New buyers back for houses

NEW buyers are returning to the housing market confident that interest rates have peaked, according to a study published today. The number of buyers registered with property website Hometrack jumped 28.5% last month.

The New Year normally sees an influx of buyers. However, Hometrack - which speaks for 3,500 estate agents - believes the increase is more significant. 'The size of the increase suggests a revitalisation of the market,' it concluded.

The same study also found a 36% increase in completed sales in February, compared with January.

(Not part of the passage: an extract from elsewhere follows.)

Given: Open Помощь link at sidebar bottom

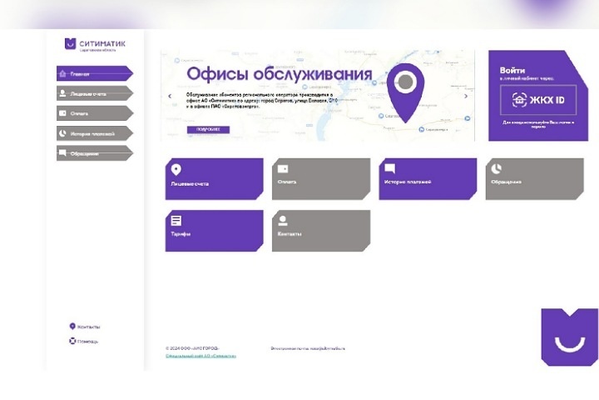Looking at the screenshot, I should coord(85,341).
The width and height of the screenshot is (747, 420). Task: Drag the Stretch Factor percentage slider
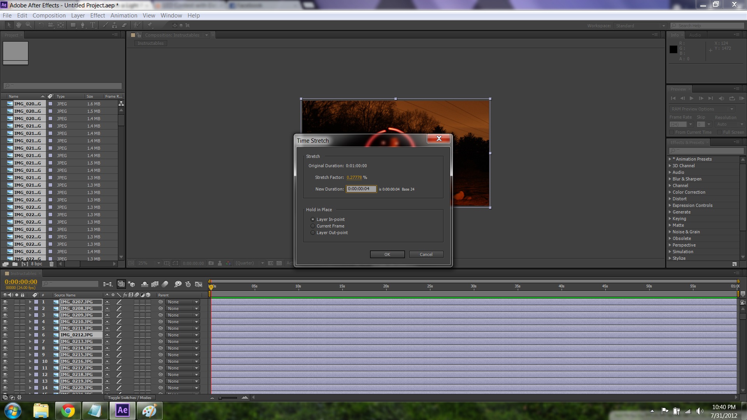(x=354, y=177)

At the same time, it said the average time to sell a property fell marginally to 7.6 weeks, the first fall since May 2004.

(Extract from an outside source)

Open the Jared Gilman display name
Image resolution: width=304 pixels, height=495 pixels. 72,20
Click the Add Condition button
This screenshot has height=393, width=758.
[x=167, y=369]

Despite these positive signs, Hometrack said the average house price fell 0.2% last month - the eighth month in a row that prices have gone down.

Seven counties in England and Wales reported price rises, with South Lincolnshire, Surrey, Greater Manchester, Birmingham and Devon recording an increase of 0.1% up to 0.3%.

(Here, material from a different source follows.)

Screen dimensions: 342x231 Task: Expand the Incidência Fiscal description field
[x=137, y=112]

The best performing cities were Warwick, Bournemouth, Gloucester, Manchester and Middlesbrough. Leicester, Chester, Stoke- on-Trent, Lincoln and Sunderland were among the cities to report falls. Prices dipped across Leicestershire, the East Riding of Yorkshire, Staffordshire, Merseyside and East London.

Hometrack said the biggest increase in the number of buyers registered with agents was in East Anglia at 39.9%, followed by 39.7% in the East Midlands and 38.3% in the South East.

Those in East Anglia reported a 51.1% increase in sales agreed compared with January. The figure was 45.4% in the West Midlands and 4% in Greater London.

Hometrack's housing economist, John Wrigglesworth, said: 'After eight months of housing market doldrums, the first signs of a robust recovery have appeared. A significant rise of new buyers, and an even more marked increase in agreed sales have stabilised prices. An analysis of recent trends suggests the worst is definitely over in terms of price falls.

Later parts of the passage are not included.